Parution : Tangence 38, Rimouski, 1992, p. 74-84.
Situant le récit de détection par rapport au roman policier, Richard Saint-Gelais note que le modèle de la détection a souvent été repris par des écrivains du mainstream (par certains nouveaux romanciers comme Robbe-Grillet et Pinget, par exemple) parce qu’il « constitue un véritable dispositif de lecture ». Ceux-ci ont trouvé un terrain propice aux transformations susceptibles de bouleverser les rapports entre texte et lecture. Cela se vérifie aussi chez les auteurs de SF qui ont intégré la structure formelle du roman policier dans leur œuvre. C’est précisément là le sujet de l’essai de Saint-Gelais qui se demande quelles sont les conséquences de cette hybridation de deux genres déjà bien constitués.
Comme « la science-fiction se caractérise par la mise en place d’encyclopédies idiosyncrasiques » que le lecteur de romans policiers ne connaît pas nécessairement, il s’ensuit une modification de la pratique de lecture. L’essayiste prend pour exemple un recueil de récits policiers science-fictionnels d’Isaac Asimov, Asimov’s Mysteries, et démontre que la résolution de l’énigme fait appel à une connaissance d’éléments encyclopédiques inédits par rapport au monde de référence du lecteur, ce qui en fait un récit spécifiquement science-fictionnel qui modifie peu toutefois le modèle du récit de détection et relève le pari intergénérique.
Saint-Gelais analyse deux autres textes, The Door Into Summer de Robert Heinlein et « Le Fantôme du Kansas » de John Varley, pour illustrer comment l’utilisation des possibilités spécifiques de la SF peut favoriser le renouvellement de l’organisation du récit.
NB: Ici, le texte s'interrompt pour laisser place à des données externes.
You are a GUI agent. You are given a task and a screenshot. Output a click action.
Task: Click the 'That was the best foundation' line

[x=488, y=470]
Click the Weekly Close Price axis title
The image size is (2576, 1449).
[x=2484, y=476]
Dans le roman d’Heinlein, c’est un élément science-fictionnel, le voyage dans le temps, qui se révèle constituer à la fois l’énigme et la solution. Quant à la nouvelle de Varley, elle pousse plus loin la déstabilisation du lecteur car c’est le texte tout entier qui se fait objet de détection. En effet, le narrateur énonce des faits qui semblent familiers au cadre de référence du lecteur mais qui se révèlent finalement étrangers à son monde sans que le narrateur sente le besoin de fournir des explications. Il s’agit là d’une forme d’altérité discrète, troublante et diffuse qui se distingue d’une altérité plus ostensible qui s’affiche lexicalement par l’emploi de néologismes.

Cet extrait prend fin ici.